→ Exercise objective: Word for word, retype the tail of the data below, starting with the line that has "بودرة البراغيث ملاثيون" and including the last line.

→ Dataset:
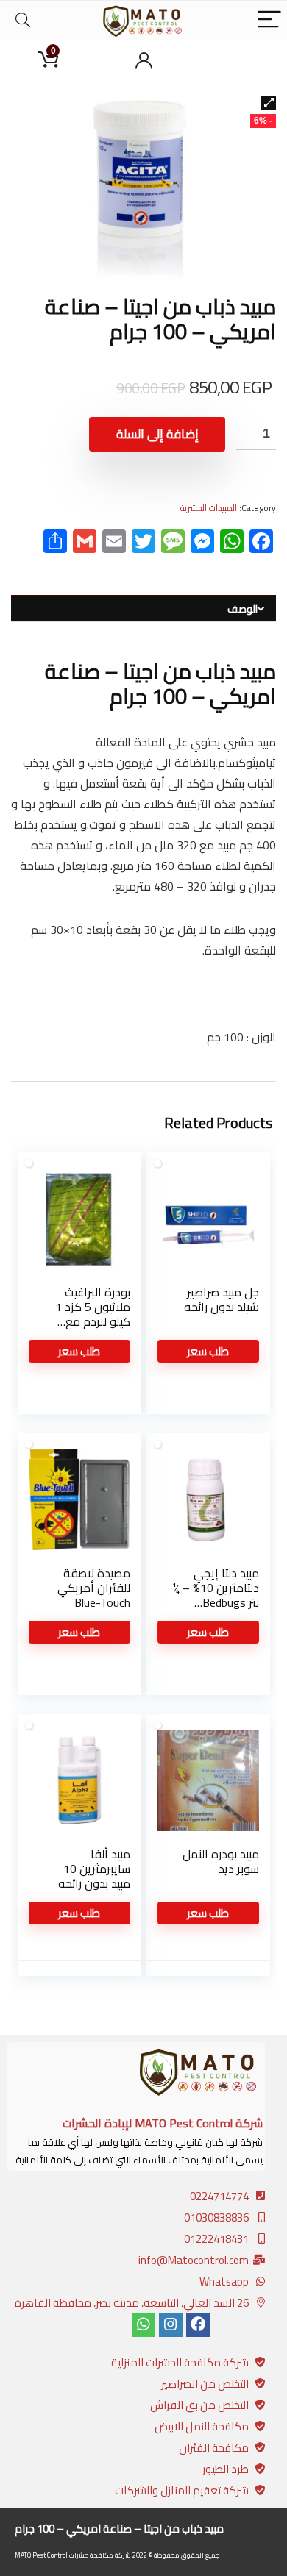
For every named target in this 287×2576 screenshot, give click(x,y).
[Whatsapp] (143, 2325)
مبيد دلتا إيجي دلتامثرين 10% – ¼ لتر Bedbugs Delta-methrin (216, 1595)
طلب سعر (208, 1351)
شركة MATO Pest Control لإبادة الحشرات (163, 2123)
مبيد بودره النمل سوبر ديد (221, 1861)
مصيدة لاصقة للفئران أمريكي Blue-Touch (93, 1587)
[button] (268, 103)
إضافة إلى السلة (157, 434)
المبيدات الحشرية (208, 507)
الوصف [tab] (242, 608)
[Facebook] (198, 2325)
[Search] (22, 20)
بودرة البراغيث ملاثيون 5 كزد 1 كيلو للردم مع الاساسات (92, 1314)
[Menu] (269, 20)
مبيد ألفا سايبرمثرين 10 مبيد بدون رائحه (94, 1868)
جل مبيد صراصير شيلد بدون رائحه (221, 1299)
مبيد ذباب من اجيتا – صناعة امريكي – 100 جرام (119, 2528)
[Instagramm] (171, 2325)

→ Solution for this task:
بودرة البراغيث ملاثيون 5 كزد 1 كيلو للردم مع الاساسات (92, 1314)
[Menu] (269, 20)
مبيد ألفا سايبرمثرين 10 مبيد بدون رائحه (94, 1868)
جل مبيد صراصير شيلد بدون رائحه (221, 1299)
مبيد ذباب من اجيتا – صناعة امريكي – 100 جرام (119, 2528)
[Instagramm] (171, 2325)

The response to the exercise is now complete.